▶ _Task_
Each entry, in full: reproduce it exactly.

━━━━━━━━

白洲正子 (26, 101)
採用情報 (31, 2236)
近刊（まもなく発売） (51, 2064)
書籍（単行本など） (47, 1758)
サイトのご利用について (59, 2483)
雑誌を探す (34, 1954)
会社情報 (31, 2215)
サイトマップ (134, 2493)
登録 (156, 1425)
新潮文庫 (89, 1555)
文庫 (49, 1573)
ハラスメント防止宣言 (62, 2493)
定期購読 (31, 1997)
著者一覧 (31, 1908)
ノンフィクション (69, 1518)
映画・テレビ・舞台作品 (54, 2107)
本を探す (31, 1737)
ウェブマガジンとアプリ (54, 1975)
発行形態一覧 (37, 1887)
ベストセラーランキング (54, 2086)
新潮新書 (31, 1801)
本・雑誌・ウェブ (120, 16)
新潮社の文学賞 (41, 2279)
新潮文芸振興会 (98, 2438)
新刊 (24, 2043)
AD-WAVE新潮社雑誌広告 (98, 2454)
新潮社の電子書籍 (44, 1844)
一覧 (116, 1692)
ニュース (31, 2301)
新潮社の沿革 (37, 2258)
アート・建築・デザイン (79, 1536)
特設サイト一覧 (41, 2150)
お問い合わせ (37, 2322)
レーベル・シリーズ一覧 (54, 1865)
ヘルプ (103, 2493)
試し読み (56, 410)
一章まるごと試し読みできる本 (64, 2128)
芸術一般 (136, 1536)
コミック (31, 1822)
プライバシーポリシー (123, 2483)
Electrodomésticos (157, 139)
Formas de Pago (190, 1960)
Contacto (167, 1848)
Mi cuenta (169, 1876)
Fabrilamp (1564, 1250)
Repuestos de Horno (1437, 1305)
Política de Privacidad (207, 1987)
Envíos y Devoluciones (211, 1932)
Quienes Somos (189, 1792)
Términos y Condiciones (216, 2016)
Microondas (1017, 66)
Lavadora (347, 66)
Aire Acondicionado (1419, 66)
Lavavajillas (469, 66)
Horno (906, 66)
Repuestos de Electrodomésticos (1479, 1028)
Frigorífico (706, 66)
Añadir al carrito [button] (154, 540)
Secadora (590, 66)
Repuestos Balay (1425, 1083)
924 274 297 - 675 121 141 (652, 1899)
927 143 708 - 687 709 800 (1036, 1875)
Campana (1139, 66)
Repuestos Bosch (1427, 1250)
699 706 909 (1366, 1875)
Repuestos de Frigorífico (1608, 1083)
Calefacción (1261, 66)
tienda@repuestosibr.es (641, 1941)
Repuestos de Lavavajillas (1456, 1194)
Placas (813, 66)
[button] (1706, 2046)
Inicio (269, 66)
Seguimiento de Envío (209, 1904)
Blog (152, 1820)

━━━━━━━━

▶ _Answer_
白洲正子 (26, 101)
採用情報 (31, 2236)
近刊（まもなく発売） (51, 2064)
書籍（単行本など） (47, 1758)
サイトのご利用について (59, 2483)
雑誌を探す (34, 1954)
会社情報 (31, 2215)
サイトマップ (134, 2493)
登録 (156, 1425)
新潮文庫 (89, 1555)
文庫 (49, 1573)
ハラスメント防止宣言 (62, 2493)
定期購読 (31, 1997)
著者一覧 (31, 1908)
ノンフィクション (69, 1518)
映画・テレビ・舞台作品 (54, 2107)
本を探す (31, 1737)
ウェブマガジンとアプリ (54, 1975)
発行形態一覧 (37, 1887)
ベストセラーランキング (54, 2086)
新潮新書 (31, 1801)
本・雑誌・ウェブ (120, 16)
新潮社の文学賞 (41, 2279)
新潮文芸振興会 (98, 2438)
新刊 (24, 2043)
AD-WAVE新潮社雑誌広告 (98, 2454)
新潮社の電子書籍 (44, 1844)
一覧 (116, 1692)
ニュース (31, 2301)
新潮社の沿革 (37, 2258)
アート・建築・デザイン (79, 1536)
特設サイト一覧 (41, 2150)
お問い合わせ (37, 2322)
レーベル・シリーズ一覧 (54, 1865)
ヘルプ (103, 2493)
試し読み (56, 410)
一章まるごと試し読みできる本 (64, 2128)
芸術一般 (136, 1536)
コミック (31, 1822)
プライバシーポリシー (123, 2483)
Electrodomésticos (157, 139)
Formas de Pago (190, 1960)
Contacto (167, 1848)
Mi cuenta (169, 1876)
Fabrilamp (1564, 1250)
Repuestos de Horno (1437, 1305)
Política de Privacidad (207, 1987)
Envíos y Devoluciones (211, 1932)
Quienes Somos (189, 1792)
Términos y Condiciones (216, 2016)
Microondas (1017, 66)
Lavadora (347, 66)
Aire Acondicionado (1419, 66)
Lavavajillas (469, 66)
Horno (906, 66)
Repuestos de Electrodomésticos (1479, 1028)
Frigorífico (706, 66)
Añadir al carrito [button] (154, 540)
Secadora (590, 66)
Repuestos Balay (1425, 1083)
924 274 297 - 675 121 141 (652, 1899)
927 143 708 - 687 709 800 (1036, 1875)
Campana (1139, 66)
Repuestos Bosch (1427, 1250)
699 706 909 (1366, 1875)
Repuestos de Frigorífico (1608, 1083)
Calefacción (1261, 66)
tienda@repuestosibr.es (641, 1941)
Repuestos de Lavavajillas (1456, 1194)
Placas (813, 66)
[button] (1706, 2046)
Inicio (269, 66)
Seguimiento de Envío (209, 1904)
Blog (152, 1820)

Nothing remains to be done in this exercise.